[Dataset records]
[Start of Attachment]
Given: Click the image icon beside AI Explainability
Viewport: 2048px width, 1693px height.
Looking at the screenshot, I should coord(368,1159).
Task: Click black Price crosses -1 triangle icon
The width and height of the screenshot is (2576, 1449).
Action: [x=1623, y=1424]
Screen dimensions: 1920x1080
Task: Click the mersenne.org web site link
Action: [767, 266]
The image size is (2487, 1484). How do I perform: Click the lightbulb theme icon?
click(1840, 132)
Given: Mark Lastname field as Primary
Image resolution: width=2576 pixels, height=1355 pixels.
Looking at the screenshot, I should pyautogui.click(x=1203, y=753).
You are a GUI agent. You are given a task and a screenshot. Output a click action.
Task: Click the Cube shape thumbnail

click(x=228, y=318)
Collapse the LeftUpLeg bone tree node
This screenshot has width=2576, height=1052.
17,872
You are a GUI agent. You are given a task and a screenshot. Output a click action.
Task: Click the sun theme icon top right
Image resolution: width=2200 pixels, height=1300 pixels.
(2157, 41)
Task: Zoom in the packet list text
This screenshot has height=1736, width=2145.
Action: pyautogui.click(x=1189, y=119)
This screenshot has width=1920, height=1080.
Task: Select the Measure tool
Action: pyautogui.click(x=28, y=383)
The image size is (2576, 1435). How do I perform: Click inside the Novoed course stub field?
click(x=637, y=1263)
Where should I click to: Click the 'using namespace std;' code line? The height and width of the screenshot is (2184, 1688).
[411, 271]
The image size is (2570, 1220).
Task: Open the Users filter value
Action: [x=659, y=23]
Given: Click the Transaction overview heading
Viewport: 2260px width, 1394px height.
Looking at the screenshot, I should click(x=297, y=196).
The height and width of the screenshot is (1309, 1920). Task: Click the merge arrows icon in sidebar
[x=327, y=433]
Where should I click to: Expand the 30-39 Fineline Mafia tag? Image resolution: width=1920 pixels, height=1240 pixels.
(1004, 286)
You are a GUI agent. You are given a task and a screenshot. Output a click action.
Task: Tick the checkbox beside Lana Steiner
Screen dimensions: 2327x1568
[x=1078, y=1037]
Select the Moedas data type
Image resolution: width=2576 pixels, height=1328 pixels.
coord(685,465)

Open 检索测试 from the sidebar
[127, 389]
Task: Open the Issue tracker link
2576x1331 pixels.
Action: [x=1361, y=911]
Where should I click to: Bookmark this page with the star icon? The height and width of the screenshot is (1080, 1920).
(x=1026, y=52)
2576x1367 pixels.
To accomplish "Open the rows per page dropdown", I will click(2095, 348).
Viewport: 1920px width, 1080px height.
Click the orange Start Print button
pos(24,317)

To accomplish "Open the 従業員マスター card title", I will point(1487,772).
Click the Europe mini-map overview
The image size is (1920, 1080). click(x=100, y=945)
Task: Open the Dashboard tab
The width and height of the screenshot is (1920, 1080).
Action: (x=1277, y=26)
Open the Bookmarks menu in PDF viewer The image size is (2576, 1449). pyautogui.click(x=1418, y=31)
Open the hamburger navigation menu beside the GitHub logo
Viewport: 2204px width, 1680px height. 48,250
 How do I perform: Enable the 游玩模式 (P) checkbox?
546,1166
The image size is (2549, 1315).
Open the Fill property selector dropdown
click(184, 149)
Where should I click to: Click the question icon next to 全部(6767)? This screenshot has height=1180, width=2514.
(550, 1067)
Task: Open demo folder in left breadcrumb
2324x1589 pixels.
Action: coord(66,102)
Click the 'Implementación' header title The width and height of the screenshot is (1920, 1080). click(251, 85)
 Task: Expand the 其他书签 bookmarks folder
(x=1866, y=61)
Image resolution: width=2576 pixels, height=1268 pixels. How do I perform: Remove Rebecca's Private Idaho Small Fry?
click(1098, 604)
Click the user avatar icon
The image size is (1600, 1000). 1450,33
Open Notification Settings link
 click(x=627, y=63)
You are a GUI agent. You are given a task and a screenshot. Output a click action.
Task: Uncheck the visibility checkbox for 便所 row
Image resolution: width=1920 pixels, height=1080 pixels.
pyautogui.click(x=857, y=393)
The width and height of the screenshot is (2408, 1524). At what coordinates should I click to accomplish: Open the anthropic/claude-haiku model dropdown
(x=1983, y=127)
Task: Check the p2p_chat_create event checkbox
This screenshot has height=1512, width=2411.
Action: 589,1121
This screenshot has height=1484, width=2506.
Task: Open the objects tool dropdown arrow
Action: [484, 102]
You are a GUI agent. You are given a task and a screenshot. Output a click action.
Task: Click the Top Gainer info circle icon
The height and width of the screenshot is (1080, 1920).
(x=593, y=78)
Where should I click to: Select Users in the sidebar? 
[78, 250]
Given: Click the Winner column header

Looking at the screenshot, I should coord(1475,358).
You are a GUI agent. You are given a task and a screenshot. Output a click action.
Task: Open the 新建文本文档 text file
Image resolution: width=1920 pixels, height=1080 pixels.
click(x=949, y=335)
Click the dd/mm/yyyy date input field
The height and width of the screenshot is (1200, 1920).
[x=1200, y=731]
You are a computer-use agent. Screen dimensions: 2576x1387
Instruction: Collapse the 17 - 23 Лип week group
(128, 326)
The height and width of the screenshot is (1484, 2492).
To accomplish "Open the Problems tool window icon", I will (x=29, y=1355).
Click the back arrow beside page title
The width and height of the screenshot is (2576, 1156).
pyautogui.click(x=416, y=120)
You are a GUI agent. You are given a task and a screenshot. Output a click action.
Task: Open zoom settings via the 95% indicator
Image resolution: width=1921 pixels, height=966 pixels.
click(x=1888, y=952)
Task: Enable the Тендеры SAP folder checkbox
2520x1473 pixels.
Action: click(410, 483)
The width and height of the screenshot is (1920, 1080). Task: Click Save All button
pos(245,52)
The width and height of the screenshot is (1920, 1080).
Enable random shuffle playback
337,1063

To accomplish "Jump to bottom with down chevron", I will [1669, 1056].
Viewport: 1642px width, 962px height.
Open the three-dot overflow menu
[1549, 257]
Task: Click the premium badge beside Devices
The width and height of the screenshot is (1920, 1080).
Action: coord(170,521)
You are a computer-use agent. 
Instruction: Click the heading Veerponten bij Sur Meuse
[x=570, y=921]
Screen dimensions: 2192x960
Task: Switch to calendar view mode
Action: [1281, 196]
[End of Attachment]
WORK REQUIRED:
Set the lines down exactly, from the first line of the records to the line where "Task: Click the sun theme icon top right" appears, with both ends kept.

RESPONSE TO THE TASK:
Given: Click the image icon beside AI Explainability
Viewport: 2048px width, 1693px height.
Looking at the screenshot, I should coord(368,1159).
Task: Click black Price crosses -1 triangle icon
The width and height of the screenshot is (2576, 1449).
Action: [x=1623, y=1424]
Screen dimensions: 1920x1080
Task: Click the mersenne.org web site link
Action: [767, 266]
The image size is (2487, 1484). How do I perform: Click the lightbulb theme icon?
click(1840, 132)
Given: Mark Lastname field as Primary
Image resolution: width=2576 pixels, height=1355 pixels.
Looking at the screenshot, I should pyautogui.click(x=1203, y=753).
You are a GUI agent. You are given a task and a screenshot. Output a click action.
Task: Click the Cube shape thumbnail

click(x=228, y=318)
Collapse the LeftUpLeg bone tree node
This screenshot has width=2576, height=1052.
17,872
You are a GUI agent. You are given a task and a screenshot. Output a click action.
Task: Click the sun theme icon top right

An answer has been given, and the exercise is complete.